Given records section start

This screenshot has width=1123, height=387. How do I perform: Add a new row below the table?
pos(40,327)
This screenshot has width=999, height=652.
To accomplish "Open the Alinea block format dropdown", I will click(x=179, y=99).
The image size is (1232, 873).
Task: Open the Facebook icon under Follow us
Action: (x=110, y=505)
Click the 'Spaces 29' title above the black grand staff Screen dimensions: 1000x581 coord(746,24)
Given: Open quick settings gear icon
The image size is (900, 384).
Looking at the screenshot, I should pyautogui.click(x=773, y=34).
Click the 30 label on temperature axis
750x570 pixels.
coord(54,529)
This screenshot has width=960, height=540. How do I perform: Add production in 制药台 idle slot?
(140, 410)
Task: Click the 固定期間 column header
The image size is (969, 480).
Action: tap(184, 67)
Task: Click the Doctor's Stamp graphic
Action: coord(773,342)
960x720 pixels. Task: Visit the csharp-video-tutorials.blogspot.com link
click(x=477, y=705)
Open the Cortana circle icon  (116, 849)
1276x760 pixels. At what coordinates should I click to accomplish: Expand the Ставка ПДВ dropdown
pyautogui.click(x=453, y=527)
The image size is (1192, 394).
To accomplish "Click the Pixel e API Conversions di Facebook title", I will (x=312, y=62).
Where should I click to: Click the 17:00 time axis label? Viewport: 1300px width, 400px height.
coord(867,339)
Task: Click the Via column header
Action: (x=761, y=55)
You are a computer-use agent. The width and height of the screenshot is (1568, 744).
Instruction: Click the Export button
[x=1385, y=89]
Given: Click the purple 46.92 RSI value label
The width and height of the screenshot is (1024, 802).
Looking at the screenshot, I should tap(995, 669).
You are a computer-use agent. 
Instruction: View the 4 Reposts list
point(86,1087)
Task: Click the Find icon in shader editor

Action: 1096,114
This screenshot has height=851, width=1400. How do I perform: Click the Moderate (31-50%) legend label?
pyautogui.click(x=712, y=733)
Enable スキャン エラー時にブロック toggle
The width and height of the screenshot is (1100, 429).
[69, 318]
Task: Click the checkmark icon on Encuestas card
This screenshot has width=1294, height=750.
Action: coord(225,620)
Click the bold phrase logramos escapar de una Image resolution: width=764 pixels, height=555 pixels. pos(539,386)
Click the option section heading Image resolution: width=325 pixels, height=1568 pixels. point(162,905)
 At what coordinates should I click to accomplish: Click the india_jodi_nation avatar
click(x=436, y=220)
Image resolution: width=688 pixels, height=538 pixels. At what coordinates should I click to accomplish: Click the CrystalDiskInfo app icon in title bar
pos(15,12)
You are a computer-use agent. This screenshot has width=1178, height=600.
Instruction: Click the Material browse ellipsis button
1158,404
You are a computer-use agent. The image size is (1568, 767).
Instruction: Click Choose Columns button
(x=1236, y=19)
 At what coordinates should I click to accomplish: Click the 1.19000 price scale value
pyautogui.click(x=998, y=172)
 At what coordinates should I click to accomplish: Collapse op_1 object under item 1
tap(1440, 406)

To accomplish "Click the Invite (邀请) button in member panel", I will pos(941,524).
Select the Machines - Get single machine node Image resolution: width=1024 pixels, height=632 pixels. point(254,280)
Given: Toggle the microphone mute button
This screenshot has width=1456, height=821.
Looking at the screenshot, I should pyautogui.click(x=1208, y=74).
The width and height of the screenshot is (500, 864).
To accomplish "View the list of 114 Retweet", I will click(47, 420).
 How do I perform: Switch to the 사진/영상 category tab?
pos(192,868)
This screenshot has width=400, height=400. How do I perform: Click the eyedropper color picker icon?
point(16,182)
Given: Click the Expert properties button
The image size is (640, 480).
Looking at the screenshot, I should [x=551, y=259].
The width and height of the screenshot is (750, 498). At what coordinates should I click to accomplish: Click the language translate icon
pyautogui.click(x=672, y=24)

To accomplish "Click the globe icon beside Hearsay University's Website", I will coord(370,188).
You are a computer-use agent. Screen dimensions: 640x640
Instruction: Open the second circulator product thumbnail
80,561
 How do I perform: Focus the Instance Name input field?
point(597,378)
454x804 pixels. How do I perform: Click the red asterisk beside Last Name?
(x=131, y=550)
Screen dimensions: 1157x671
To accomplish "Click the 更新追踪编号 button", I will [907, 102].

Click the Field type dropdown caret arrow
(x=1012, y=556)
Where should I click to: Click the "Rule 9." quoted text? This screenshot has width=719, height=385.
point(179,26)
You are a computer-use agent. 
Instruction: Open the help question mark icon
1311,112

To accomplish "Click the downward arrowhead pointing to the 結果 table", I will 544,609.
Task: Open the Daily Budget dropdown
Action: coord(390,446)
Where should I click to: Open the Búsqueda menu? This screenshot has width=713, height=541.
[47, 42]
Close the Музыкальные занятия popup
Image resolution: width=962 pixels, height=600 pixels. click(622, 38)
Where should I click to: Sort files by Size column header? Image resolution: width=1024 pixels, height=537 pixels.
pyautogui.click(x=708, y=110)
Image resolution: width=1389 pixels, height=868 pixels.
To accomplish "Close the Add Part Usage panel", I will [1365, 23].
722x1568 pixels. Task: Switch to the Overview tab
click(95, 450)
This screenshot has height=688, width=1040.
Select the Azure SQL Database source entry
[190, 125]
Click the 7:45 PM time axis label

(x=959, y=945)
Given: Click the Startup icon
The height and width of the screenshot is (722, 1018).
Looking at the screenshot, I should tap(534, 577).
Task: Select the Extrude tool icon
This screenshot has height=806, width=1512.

Given records section end

- [Task to carry out]:
Give back, exactly as written, the stretch from the line with "This screenshot has width=1294, height=750." through the line with "The width and height of the screenshot is (500, 864).", and no other lines from the records above.

- [Solution to the problem]:
This screenshot has width=1294, height=750.
Action: coord(225,620)
Click the bold phrase logramos escapar de una Image resolution: width=764 pixels, height=555 pixels. pos(539,386)
Click the option section heading Image resolution: width=325 pixels, height=1568 pixels. point(162,905)
 At what coordinates should I click to accomplish: Click the india_jodi_nation avatar
click(x=436, y=220)
Image resolution: width=688 pixels, height=538 pixels. At what coordinates should I click to accomplish: Click the CrystalDiskInfo app icon in title bar
pos(15,12)
You are a computer-use agent. This screenshot has width=1178, height=600.
Instruction: Click the Material browse ellipsis button
1158,404
You are a computer-use agent. The image size is (1568, 767).
Instruction: Click Choose Columns button
(x=1236, y=19)
 At what coordinates should I click to accomplish: Click the 1.19000 price scale value
pyautogui.click(x=998, y=172)
 At what coordinates should I click to accomplish: Collapse op_1 object under item 1
tap(1440, 406)

To accomplish "Click the Invite (邀请) button in member panel", I will pos(941,524).
Select the Machines - Get single machine node Image resolution: width=1024 pixels, height=632 pixels. point(254,280)
Given: Toggle the microphone mute button
This screenshot has width=1456, height=821.
Looking at the screenshot, I should pyautogui.click(x=1208, y=74).
The width and height of the screenshot is (500, 864).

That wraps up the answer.